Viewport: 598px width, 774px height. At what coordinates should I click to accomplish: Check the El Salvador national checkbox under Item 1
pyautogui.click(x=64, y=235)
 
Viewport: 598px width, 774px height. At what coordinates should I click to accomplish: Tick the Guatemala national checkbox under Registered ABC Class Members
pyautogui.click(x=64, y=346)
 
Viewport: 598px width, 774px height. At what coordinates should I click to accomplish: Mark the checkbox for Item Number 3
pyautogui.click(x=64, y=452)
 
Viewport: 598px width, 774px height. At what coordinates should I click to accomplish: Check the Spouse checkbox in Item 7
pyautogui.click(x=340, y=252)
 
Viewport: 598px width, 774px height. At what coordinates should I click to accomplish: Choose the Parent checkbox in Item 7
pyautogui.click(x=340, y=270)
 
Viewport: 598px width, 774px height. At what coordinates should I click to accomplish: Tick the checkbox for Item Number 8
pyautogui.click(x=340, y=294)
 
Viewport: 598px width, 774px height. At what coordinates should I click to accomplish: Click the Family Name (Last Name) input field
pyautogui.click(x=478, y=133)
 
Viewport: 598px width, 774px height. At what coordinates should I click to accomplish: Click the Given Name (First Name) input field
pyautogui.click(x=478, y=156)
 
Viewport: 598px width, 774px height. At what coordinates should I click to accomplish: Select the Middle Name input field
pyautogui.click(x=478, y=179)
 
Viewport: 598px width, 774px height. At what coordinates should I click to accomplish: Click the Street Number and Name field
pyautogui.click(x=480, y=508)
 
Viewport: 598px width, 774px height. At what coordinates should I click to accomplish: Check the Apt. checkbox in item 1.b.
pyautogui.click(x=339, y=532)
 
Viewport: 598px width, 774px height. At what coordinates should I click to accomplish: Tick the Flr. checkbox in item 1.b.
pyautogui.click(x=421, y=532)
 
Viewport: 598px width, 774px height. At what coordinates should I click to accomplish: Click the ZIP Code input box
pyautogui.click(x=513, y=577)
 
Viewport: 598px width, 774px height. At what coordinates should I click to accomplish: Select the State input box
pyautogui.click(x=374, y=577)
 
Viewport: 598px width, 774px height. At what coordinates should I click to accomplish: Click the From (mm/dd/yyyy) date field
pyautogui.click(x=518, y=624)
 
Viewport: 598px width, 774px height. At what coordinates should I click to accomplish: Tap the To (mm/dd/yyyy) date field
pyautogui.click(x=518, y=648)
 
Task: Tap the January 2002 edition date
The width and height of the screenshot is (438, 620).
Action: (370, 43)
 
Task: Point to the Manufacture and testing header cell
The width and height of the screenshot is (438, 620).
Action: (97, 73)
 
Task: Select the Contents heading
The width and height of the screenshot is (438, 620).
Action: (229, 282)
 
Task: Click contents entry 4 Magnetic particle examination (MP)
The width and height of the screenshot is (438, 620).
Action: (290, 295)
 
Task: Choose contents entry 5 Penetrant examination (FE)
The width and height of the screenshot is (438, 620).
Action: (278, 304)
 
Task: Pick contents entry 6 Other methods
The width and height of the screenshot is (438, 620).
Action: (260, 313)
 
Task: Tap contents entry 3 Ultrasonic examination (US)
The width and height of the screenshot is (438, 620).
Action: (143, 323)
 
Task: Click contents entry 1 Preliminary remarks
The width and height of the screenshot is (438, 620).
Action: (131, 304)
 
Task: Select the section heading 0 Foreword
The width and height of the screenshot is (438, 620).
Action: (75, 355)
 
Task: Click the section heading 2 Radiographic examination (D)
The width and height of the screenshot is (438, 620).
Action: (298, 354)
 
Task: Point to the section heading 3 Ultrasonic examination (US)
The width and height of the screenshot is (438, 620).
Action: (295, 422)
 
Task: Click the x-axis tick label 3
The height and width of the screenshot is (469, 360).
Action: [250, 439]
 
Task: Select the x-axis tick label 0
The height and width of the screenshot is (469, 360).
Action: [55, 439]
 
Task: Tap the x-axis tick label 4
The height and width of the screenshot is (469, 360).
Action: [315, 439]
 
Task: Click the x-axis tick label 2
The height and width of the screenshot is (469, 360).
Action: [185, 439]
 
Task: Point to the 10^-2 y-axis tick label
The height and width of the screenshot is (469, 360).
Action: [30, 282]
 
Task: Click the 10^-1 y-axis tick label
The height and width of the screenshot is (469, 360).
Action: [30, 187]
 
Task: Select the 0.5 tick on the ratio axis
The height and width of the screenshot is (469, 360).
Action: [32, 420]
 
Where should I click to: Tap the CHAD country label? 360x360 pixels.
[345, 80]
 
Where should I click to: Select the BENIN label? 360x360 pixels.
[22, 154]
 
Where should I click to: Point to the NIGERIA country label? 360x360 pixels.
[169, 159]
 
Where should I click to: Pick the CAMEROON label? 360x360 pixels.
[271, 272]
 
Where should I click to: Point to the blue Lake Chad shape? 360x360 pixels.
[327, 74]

**What the exercise asks**
Reproduce all the entries above, replacing "input field" with "text box" wherever it occurs and leaving everything else unchanged.

**Exercise response**
Viewport: 598px width, 774px height. At what coordinates should I click to accomplish: Check the El Salvador national checkbox under Item 1
pyautogui.click(x=64, y=235)
 
Viewport: 598px width, 774px height. At what coordinates should I click to accomplish: Tick the Guatemala national checkbox under Registered ABC Class Members
pyautogui.click(x=64, y=346)
 
Viewport: 598px width, 774px height. At what coordinates should I click to accomplish: Mark the checkbox for Item Number 3
pyautogui.click(x=64, y=452)
 
Viewport: 598px width, 774px height. At what coordinates should I click to accomplish: Check the Spouse checkbox in Item 7
pyautogui.click(x=340, y=252)
 
Viewport: 598px width, 774px height. At what coordinates should I click to accomplish: Choose the Parent checkbox in Item 7
pyautogui.click(x=340, y=270)
 
Viewport: 598px width, 774px height. At what coordinates should I click to accomplish: Tick the checkbox for Item Number 8
pyautogui.click(x=340, y=294)
 
Viewport: 598px width, 774px height. At what coordinates should I click to accomplish: Click the Family Name (Last Name) text box
pyautogui.click(x=478, y=133)
 
Viewport: 598px width, 774px height. At what coordinates should I click to accomplish: Click the Given Name (First Name) text box
pyautogui.click(x=478, y=156)
 
Viewport: 598px width, 774px height. At what coordinates should I click to accomplish: Select the Middle Name text box
pyautogui.click(x=478, y=179)
 
Viewport: 598px width, 774px height. At what coordinates should I click to accomplish: Click the Street Number and Name field
pyautogui.click(x=480, y=508)
 
Viewport: 598px width, 774px height. At what coordinates should I click to accomplish: Check the Apt. checkbox in item 1.b.
pyautogui.click(x=339, y=532)
 
Viewport: 598px width, 774px height. At what coordinates should I click to accomplish: Tick the Flr. checkbox in item 1.b.
pyautogui.click(x=421, y=532)
 
Viewport: 598px width, 774px height. At what coordinates should I click to accomplish: Click the ZIP Code input box
pyautogui.click(x=513, y=577)
 
Viewport: 598px width, 774px height. At what coordinates should I click to accomplish: Select the State input box
pyautogui.click(x=374, y=577)
 
Viewport: 598px width, 774px height. At what coordinates should I click to accomplish: Click the From (mm/dd/yyyy) date field
pyautogui.click(x=518, y=624)
 
Viewport: 598px width, 774px height. At what coordinates should I click to accomplish: Tap the To (mm/dd/yyyy) date field
pyautogui.click(x=518, y=648)
 
Task: Tap the January 2002 edition date
The width and height of the screenshot is (438, 620).
Action: (370, 43)
 
Task: Point to the Manufacture and testing header cell
The width and height of the screenshot is (438, 620).
Action: (97, 73)
 
Task: Select the Contents heading
The width and height of the screenshot is (438, 620).
Action: (229, 282)
 
Task: Click contents entry 4 Magnetic particle examination (MP)
The width and height of the screenshot is (438, 620).
Action: (290, 295)
 
Task: Choose contents entry 5 Penetrant examination (FE)
The width and height of the screenshot is (438, 620).
Action: (278, 304)
 
Task: Pick contents entry 6 Other methods
The width and height of the screenshot is (438, 620).
Action: (260, 313)
 
Task: Tap contents entry 3 Ultrasonic examination (US)
The width and height of the screenshot is (438, 620).
Action: (143, 323)
 
Task: Click contents entry 1 Preliminary remarks
The width and height of the screenshot is (438, 620).
Action: (131, 304)
 
Task: Select the section heading 0 Foreword
The width and height of the screenshot is (438, 620).
Action: (75, 355)
 
Task: Click the section heading 2 Radiographic examination (D)
The width and height of the screenshot is (438, 620).
Action: (298, 354)
 
Task: Point to the section heading 3 Ultrasonic examination (US)
The width and height of the screenshot is (438, 620).
Action: (295, 422)
 
Task: Click the x-axis tick label 3
The height and width of the screenshot is (469, 360).
Action: [250, 439]
 
Task: Select the x-axis tick label 0
The height and width of the screenshot is (469, 360).
Action: [55, 439]
 
Task: Tap the x-axis tick label 4
The height and width of the screenshot is (469, 360).
Action: [315, 439]
 
Task: Click the x-axis tick label 2
The height and width of the screenshot is (469, 360).
Action: [185, 439]
 
Task: Point to the 10^-2 y-axis tick label
The height and width of the screenshot is (469, 360).
Action: [30, 282]
 
Task: Click the 10^-1 y-axis tick label
The height and width of the screenshot is (469, 360).
Action: [30, 187]
 
Task: Select the 0.5 tick on the ratio axis
The height and width of the screenshot is (469, 360).
Action: [32, 420]
 
Where should I click to: Tap the CHAD country label? 360x360 pixels.
[345, 80]
 
Where should I click to: Select the BENIN label? 360x360 pixels.
[22, 154]
 
Where should I click to: Point to the NIGERIA country label? 360x360 pixels.
[169, 159]
 
Where should I click to: Pick the CAMEROON label? 360x360 pixels.
[271, 272]
 
Where should I click to: Point to the blue Lake Chad shape? 360x360 pixels.
[327, 74]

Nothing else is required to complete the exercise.